Recorded Future’s report is headed 2019 Vulnerability Report: Cybercriminals Continue to Target Microsoft Products and lists the top ten vulnerabilities of 2019.
Seven of the top ten vulnerabilities are from Microsoft products.
- Four are bugs with Internet Explorer
- Three are security holes in Microsoft Office or Windows.
That’s the same score for Microsoft as in the list for 2018. Six of the 2019 ‘top ten’ were also on the 2018 list.
Old security bugs
What’s a little surprising is that all the top ten exploits are ‘old’ in security terms.
Only one in the top ten list is a security vulnerability found and patched in 2019. The rest are from 2018 (4), 2017 (3) or even ones from 2015 and 2012!
Equation Editor bug is still popular with hackers
Maybe you remember the very embarrassing Equation Editor bug from 2017? It was a 17 year old security hole in Microsoft Office’s Equation Editor.
More than two years later, that bug is still being widely exploited and is on the top ten list. There are 13 different exploit packs that hackers can get to misuse that one Office security problem.
Despite that, Microsoft continues to downplay the severity of their mistake. CVE-2017-11882 still gives the bug a low ‘exploitability’ rating of ‘2 – Exploitation Less Likely’ and their 250 word description manage not to mention the Equation Editor even once!

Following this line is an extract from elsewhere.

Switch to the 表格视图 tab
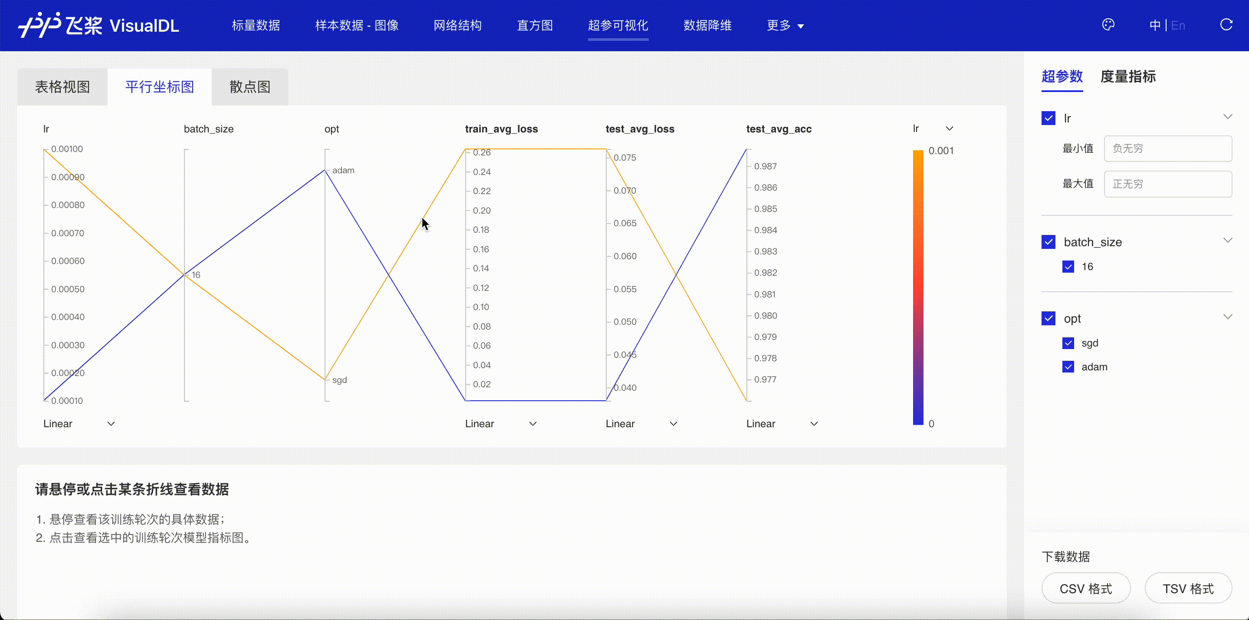Viewport: 1249px width, 620px height. click(x=63, y=87)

Keep Windows and Office updated cautiously
The report confirms that it’s important to keep your software up-to-date – no surprise there.
Too many businesses and organizations don’t keep their machines updated either because of cost or knowledge. These are the computers targeted by hackers.
If you’ve updated your Windows or Office software in the last month or two you’ve covered against the vast majority of common exploits.
Updating software immediately there’s a new patch isn’t as compelling as Microsoft suggests. Microsoft always wants customers to patch their software immediately despite the real risk that the patch itself causes trouble. That happens more often than Microsoft likes to admit.
The more prudent strategy is to update a few weeks after the patches become available. Unfortunately, there’s no automatic options to do that. All you can do is halt updates then manually enable them when necessary, at least once a month.
Other wise moves …
Always be wary of any incoming Office documents, especially any in the older .doc .xls .ppt formats. Why Old Office Documents should be banned
Keep your anti-virus and security software up to date. For most people that means Windows Defender that comes with Windows and should be automatically updated.